Data for processing:
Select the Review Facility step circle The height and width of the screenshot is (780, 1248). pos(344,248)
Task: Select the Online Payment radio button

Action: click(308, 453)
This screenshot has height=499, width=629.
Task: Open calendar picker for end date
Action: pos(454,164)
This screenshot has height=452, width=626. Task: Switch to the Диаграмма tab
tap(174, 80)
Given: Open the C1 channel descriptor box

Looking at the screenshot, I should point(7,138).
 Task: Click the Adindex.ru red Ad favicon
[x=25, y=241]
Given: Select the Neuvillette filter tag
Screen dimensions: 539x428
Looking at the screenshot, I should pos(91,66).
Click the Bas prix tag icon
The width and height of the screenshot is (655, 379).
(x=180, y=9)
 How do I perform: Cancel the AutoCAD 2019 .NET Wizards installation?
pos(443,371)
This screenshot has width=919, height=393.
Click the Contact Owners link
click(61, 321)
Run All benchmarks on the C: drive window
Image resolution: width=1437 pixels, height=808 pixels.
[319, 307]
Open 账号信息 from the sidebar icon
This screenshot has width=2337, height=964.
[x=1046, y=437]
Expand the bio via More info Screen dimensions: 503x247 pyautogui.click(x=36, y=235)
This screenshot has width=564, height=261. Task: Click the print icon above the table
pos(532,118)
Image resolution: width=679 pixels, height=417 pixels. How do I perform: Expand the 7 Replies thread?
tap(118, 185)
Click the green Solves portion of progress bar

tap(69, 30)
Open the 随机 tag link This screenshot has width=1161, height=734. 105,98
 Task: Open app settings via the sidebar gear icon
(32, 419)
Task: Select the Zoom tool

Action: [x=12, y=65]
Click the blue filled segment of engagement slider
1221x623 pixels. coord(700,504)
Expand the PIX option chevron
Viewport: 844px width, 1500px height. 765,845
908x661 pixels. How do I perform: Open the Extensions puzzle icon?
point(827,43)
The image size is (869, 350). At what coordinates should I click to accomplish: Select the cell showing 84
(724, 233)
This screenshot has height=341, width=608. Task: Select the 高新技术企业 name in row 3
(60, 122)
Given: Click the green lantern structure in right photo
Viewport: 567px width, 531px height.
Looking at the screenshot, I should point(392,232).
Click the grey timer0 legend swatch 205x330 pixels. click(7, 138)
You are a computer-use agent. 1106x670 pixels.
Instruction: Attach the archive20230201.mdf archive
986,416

Your assignment:
Starting with the first line of the entries, transcribe every line up to and including the one with "Given: Select the Neuvillette filter tag".

Solution:
Select the Review Facility step circle The height and width of the screenshot is (780, 1248). pos(344,248)
Task: Select the Online Payment radio button

Action: click(308, 453)
This screenshot has height=499, width=629.
Task: Open calendar picker for end date
Action: pos(454,164)
This screenshot has height=452, width=626. Task: Switch to the Диаграмма tab
tap(174, 80)
Given: Open the C1 channel descriptor box

Looking at the screenshot, I should point(7,138).
 Task: Click the Adindex.ru red Ad favicon
[x=25, y=241]
Given: Select the Neuvillette filter tag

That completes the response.